Purpose: To determine vision-specific and psychosocial implications of low vision among patients with low vision visiting the Low Vision Centre of the Eastern Regional Hospital in Ghana.

Methodology: This was a descriptive case-control study of 41 patients with low vision and 41 patients with normal vision recruited from the Low Vision Centre of the Eastern Regional Hospital by simple random sampling. Data on vision-specific and psychosocial impacts of low vision was collected using the National Eye Institute Visual Function Questionnaire-25 (NEI VFQ-25). Biographical and clinical characteristics such as age, gender, educational status, marital status, employment and income status were gathered from consenting patients. Mann–Whitney U analysis using Statistical Package for Social Scientists (SPSS) was conducted to compare scores on vision-specific and psychosocial subscales of the NEI VFQ-25 between patients with low vision and patients with normal vision.

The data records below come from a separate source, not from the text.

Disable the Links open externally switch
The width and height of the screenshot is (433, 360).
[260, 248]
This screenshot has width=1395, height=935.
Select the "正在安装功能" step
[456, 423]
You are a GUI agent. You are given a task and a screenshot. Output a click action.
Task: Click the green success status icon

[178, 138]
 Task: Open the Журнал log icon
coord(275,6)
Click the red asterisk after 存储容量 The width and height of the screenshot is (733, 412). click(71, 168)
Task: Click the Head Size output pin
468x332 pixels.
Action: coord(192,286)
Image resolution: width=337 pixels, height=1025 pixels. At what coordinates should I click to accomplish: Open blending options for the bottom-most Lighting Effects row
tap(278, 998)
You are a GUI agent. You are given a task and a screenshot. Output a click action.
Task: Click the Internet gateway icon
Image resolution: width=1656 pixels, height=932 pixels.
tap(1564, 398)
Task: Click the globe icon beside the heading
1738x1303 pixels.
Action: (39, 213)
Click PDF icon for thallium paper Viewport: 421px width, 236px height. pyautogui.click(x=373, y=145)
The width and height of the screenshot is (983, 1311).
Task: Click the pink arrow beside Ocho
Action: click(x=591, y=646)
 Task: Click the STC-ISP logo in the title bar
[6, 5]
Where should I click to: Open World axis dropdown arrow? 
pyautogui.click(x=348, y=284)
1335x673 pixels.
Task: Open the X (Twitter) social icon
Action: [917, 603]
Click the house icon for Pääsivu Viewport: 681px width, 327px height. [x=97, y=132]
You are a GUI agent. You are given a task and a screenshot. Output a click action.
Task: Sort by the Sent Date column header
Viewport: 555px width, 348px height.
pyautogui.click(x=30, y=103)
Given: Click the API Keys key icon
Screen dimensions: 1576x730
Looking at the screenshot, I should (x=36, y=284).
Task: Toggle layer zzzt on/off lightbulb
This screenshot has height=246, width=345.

Results: Patients with low vision recorded the lowest score on the driving subscale (median = 8.33, IQR [interquartile range]: 8.33–41.67, n = 41, p < 0.001), as well as on distance activities (median = 35.42, IQR = 16.70–58.80). Psychosocial implications of low vision included high dependency (median = 33.33, IQR = 25.00–50.00), reduced mental health (median = 37.50, IQR = 25.00–50.00) and limitation in partaking in social activities (median = 50.00, IQR = 37.50–78.00).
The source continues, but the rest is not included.